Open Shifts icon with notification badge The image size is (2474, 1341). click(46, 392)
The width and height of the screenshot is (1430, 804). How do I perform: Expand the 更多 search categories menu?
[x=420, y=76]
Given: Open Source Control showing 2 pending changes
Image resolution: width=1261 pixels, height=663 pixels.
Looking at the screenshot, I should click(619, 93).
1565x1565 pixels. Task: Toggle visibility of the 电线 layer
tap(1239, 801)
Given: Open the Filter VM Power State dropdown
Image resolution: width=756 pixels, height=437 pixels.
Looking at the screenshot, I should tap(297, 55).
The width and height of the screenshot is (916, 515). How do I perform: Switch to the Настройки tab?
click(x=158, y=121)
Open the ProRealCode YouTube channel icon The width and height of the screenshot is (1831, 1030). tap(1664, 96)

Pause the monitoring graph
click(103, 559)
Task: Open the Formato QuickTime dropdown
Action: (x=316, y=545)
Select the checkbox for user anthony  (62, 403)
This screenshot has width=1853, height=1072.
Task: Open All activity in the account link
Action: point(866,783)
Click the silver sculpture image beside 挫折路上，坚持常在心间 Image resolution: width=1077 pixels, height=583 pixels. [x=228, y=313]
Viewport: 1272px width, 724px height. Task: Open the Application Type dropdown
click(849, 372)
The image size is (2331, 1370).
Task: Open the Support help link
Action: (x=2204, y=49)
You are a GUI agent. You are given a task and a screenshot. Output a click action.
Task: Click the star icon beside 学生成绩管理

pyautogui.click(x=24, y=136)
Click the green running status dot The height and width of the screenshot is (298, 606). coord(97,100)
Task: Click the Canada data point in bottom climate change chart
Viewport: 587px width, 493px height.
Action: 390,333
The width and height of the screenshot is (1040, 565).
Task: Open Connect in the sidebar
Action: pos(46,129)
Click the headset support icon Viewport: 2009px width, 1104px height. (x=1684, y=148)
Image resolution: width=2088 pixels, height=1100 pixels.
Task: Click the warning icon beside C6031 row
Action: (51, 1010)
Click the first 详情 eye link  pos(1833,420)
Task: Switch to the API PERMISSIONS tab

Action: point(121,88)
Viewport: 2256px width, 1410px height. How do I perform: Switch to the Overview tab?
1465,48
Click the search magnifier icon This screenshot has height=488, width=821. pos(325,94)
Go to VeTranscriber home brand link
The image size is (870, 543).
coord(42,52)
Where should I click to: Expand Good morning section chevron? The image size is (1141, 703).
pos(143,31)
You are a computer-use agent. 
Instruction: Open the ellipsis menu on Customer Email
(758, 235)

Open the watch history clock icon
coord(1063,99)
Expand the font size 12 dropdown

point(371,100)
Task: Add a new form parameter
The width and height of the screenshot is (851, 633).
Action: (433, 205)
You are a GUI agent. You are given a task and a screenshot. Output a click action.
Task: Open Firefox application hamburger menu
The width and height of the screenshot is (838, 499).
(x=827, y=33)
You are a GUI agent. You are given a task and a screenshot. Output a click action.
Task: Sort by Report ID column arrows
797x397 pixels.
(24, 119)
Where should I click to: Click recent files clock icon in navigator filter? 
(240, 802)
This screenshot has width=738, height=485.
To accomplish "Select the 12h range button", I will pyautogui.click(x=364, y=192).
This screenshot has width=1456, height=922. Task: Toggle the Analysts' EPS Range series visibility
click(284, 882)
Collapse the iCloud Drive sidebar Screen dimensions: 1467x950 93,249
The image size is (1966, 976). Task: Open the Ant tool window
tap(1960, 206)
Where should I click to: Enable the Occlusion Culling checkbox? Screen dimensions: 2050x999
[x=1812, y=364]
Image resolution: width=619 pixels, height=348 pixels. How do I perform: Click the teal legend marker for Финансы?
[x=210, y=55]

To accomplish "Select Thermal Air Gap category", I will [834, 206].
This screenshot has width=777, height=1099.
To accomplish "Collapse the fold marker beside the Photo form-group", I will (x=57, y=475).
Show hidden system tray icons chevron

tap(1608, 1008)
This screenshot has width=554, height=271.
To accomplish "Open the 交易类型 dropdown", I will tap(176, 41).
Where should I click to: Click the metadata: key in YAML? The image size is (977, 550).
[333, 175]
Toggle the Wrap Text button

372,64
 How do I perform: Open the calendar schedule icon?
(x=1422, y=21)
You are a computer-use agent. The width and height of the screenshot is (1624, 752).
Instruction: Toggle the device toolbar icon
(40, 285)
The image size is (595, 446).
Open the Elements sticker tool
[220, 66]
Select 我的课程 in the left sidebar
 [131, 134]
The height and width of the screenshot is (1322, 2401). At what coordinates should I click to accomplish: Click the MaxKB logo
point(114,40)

+ + +

__WHAT THE TASK REQUIRES__:
Repeat word for word from the line holding "How do I perform: Open" down to the last line above, including both.

__REPLY TO THE EXERCISE__:
 How do I perform: Open the calendar schedule icon?
(x=1422, y=21)
You are a computer-use agent. The width and height of the screenshot is (1624, 752).
Instruction: Toggle the device toolbar icon
(40, 285)
The image size is (595, 446).
Open the Elements sticker tool
[220, 66]
Select 我的课程 in the left sidebar
 [131, 134]
The height and width of the screenshot is (1322, 2401). At what coordinates should I click to accomplish: Click the MaxKB logo
point(114,40)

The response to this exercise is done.